▸ **WHAT THIS TASK INVOLVES**
When you write out the records, keep every word exact and drop the pictures.
━━━━━ EXTRACTED DATA ━━━━━
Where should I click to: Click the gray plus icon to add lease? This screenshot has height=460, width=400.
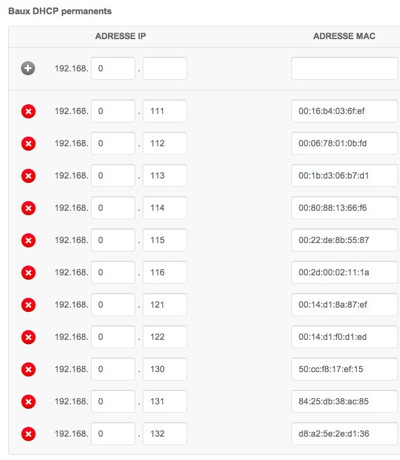[x=28, y=68]
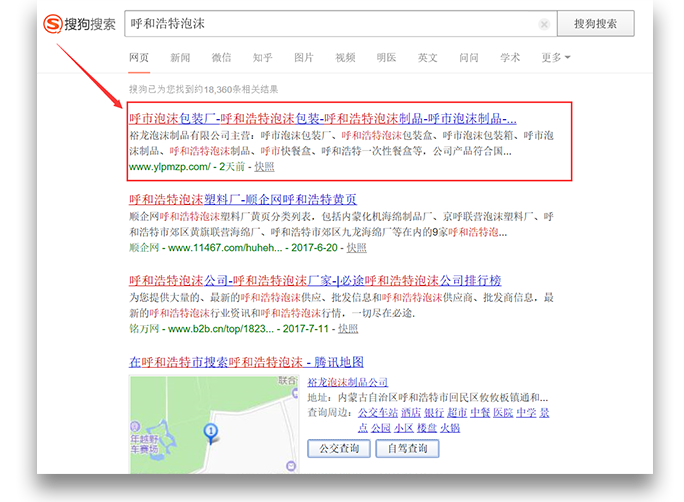This screenshot has height=502, width=684.
Task: Expand the 更多 dropdown menu
Action: (x=556, y=58)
━━━━━
▸ **PROBLEM SOLUTION**
Where should I click to: Click the gray plus icon to add lease? This screenshot has height=460, width=400.
[x=28, y=68]
This screenshot has height=502, width=684.
Task: Expand the 更多 dropdown menu
Action: (x=556, y=58)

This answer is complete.